About this exercise
The response must consist of the lines below from the one with "다음 (443, 2449)" through the one with "AVPOP DID 솔루션 (334, 86)", exactly as they appear and with both ends kept.

(Data records)
━━━━━━━━━━━━━━━━━━━━━━━━━━━━━━
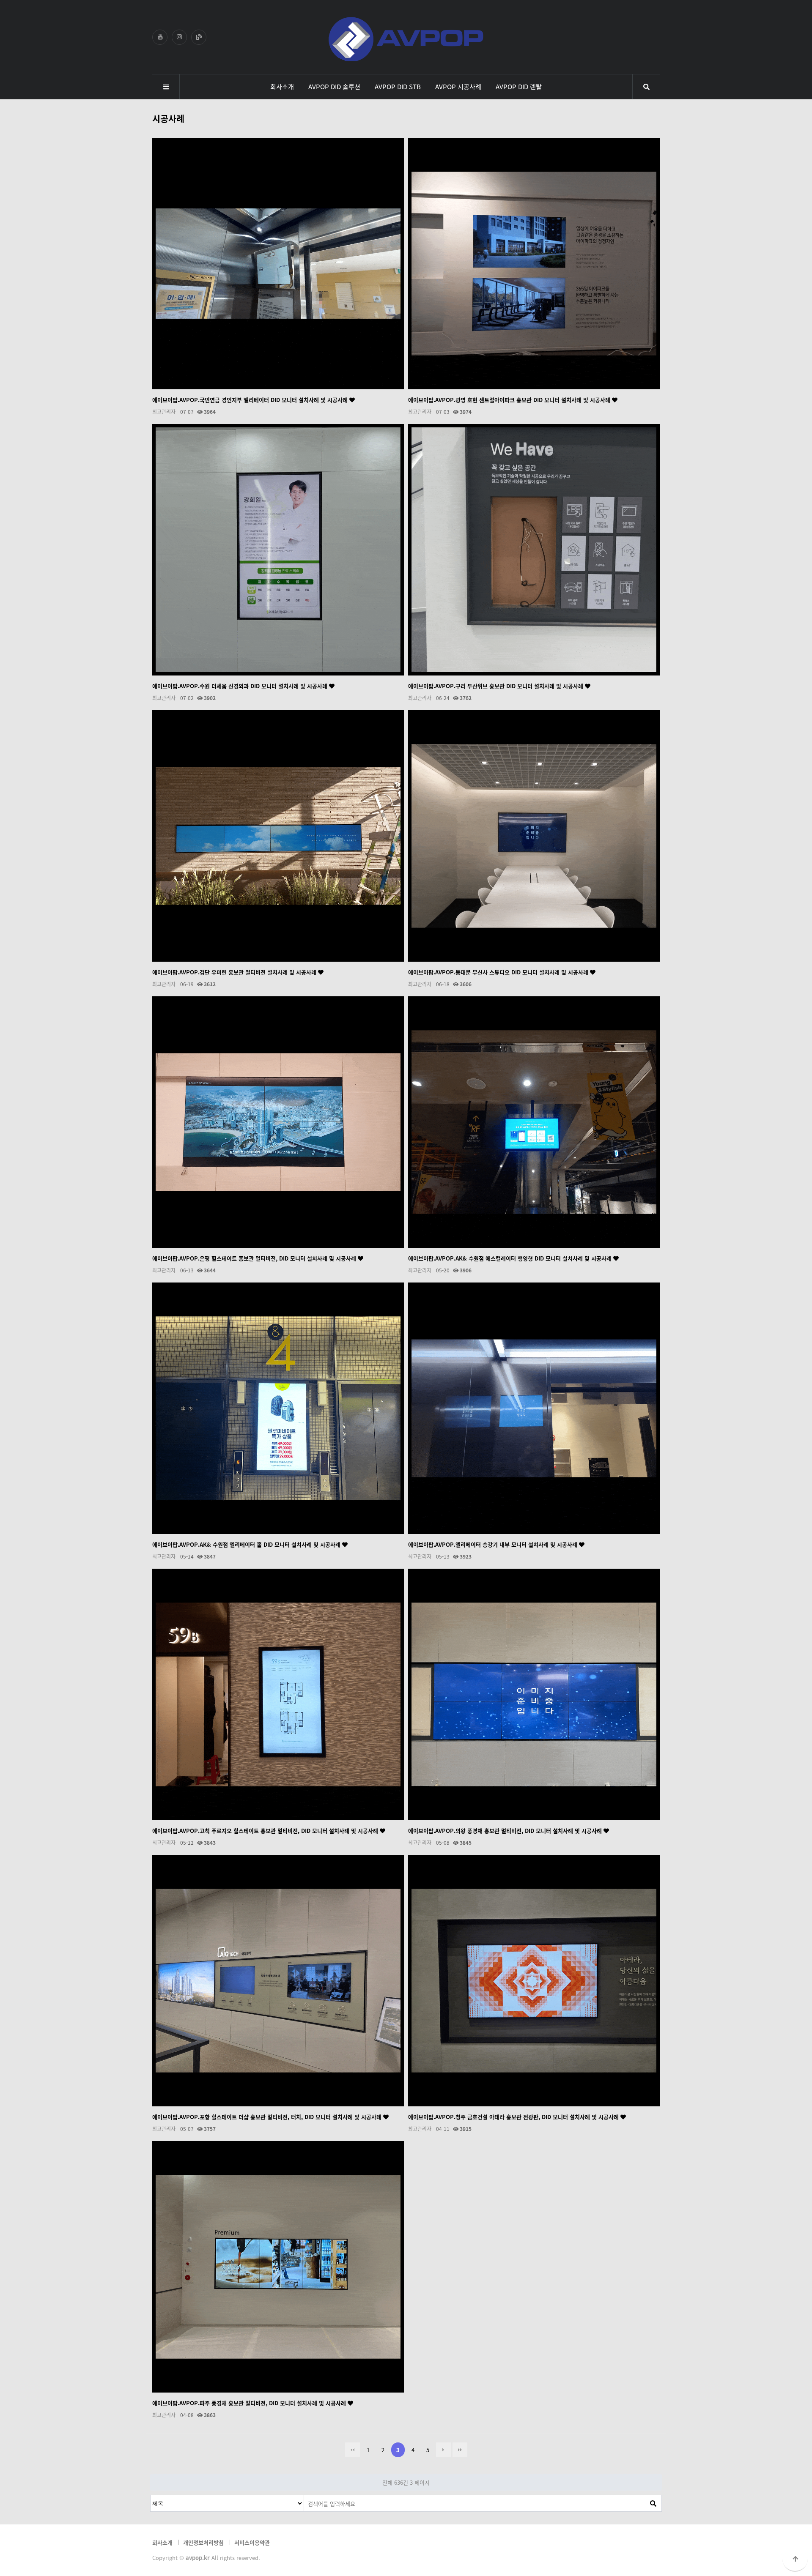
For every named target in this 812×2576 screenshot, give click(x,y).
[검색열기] (646, 86)
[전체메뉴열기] (166, 86)
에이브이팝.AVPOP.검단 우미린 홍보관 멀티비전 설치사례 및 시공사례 (235, 972)
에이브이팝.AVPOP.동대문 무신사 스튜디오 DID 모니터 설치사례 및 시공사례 (499, 972)
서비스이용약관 (252, 2542)
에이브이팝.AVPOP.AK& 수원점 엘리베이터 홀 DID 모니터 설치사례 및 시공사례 (247, 1544)
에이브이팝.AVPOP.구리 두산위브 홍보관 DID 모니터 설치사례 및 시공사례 (496, 686)
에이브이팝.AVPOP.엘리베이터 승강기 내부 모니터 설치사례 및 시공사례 (493, 1544)
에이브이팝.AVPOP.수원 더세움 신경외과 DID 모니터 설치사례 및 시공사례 (240, 686)
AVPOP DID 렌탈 (519, 86)
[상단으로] (795, 2559)
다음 (443, 2449)
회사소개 (282, 86)
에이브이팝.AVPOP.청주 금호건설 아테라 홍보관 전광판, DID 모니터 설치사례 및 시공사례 (514, 2117)
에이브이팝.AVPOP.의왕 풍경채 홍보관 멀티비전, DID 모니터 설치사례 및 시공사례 (506, 1831)
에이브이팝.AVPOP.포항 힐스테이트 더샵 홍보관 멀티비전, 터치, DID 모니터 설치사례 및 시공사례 (267, 2117)
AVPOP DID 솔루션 (334, 86)
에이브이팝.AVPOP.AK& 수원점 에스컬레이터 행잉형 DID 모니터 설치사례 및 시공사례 (510, 1258)
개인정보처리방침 (203, 2542)
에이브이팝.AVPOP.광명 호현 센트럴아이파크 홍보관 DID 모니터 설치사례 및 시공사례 (510, 400)
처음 (352, 2449)
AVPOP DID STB (398, 86)
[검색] (653, 2503)
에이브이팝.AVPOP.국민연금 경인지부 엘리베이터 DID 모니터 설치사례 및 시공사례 (250, 400)
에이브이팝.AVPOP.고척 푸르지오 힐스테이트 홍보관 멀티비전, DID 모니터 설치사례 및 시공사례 (266, 1831)
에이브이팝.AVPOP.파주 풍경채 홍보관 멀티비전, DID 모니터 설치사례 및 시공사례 (250, 2403)
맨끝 (460, 2449)
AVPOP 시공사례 (458, 86)
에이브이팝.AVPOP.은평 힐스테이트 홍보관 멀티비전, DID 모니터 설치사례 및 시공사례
━━━━━━━━━━━━━━━━━━━━━━━━━━━━━━
Task answer
다음 (443, 2449)
회사소개 (282, 86)
에이브이팝.AVPOP.청주 금호건설 아테라 홍보관 전광판, DID 모니터 설치사례 및 시공사례 (514, 2117)
에이브이팝.AVPOP.의왕 풍경채 홍보관 멀티비전, DID 모니터 설치사례 및 시공사례 (506, 1831)
에이브이팝.AVPOP.포항 힐스테이트 더샵 홍보관 멀티비전, 터치, DID 모니터 설치사례 및 시공사례 (267, 2117)
AVPOP DID 솔루션 (334, 86)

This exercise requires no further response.